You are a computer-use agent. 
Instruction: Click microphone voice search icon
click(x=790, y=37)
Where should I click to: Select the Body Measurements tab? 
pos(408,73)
--
**TASK DIRECTIONS**
Rewrite all the items above as a JSON list of strings, with one string for each line and no entries for blank lines.

**RESULT OF THE TASK**
[
  "You are a computer-use agent. ",
  "Instruction: Click microphone voice search icon",
  "click(x=790, y=37)",
  "Where should I click to: Select the Body Measurements tab? ",
  "pos(408,73)"
]